◆ Exercices à faire ◆
1 > D'après l'extrait sur Kubrick, quelle scène d'Orange mécanique est tournée en accéléré ?
2 > Reprenez l'extrait sur Kubrick après sa dernière phrase et poursuivez-le.

◆ Extrait du texte ◆

De fait, les personnages névrosés sont légion dans les films
de Kubrick.
Le premier grand signe de cette névrose, c’est sans conteste
le fameux lien du sexe et de la mort, éros et thanatos,
qu’on retrouve quasi systématiquement chez Kubrick et qui,
est-il utile de le préciser, est l’une des grandes idées
de Freud. On a beaucoup écrit sur ce sujet, et je renvoie
à l’excellente étude de Philippe Rouyer Folles amours
(Positif n°464 - octobre 1999).
Si Kubrick s’intéresse au sexe, il ne semble guère passionné
par l’amour, et en tout ne filme jamais une étreinte qui
soit heureuse ou épanouie. De même, il fuit tout lyrisme
pour traiter ces scènes, préférant l’ironie (la scène d’amour
à trois, tournée en accéléré dans Orange mécanique)
ou l’inquiétude.

◆ Documents fournis ◆
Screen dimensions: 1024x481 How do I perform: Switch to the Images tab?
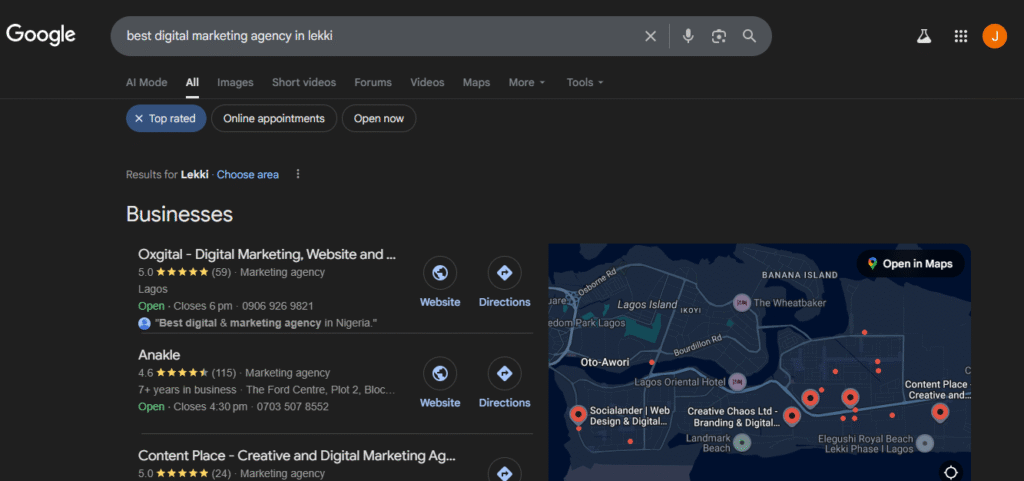click(x=235, y=83)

◆ Corrigé ◆
1 > La scène d'amour à trois.

2 >
Le sexe est inquiétant, dangereux, chargé d’angoisse, lourd
de danger. Dans Lolita, le premier contact charnel
entre la jeune fille et Humbert, quand ils se touchent la
main dans la voiture pendant une séance de drive-in, est
provoqué par la vision d’une image effrayante d’un film
d’horreur. Dans Eyes Wide Shut, lorsqu’Alice raconte
son fantasme à Bill, aussitôt la musique inquiétante de
Jocelyn Pook s’élève ; la quête d’une aventure sexuelle
entreprise par Bill s’apparente à une plongée dans un New
York d’angoisse et de cauchemar jusqu’à l’aboutissement
à une orgie sado maso. « Vous courez un grand danger »
l’avertit la femme nue. Le sexe et l’effroi : Kubrick
souscrirait volontiers à ce beau titre d’un livre de Pascal
Quignard.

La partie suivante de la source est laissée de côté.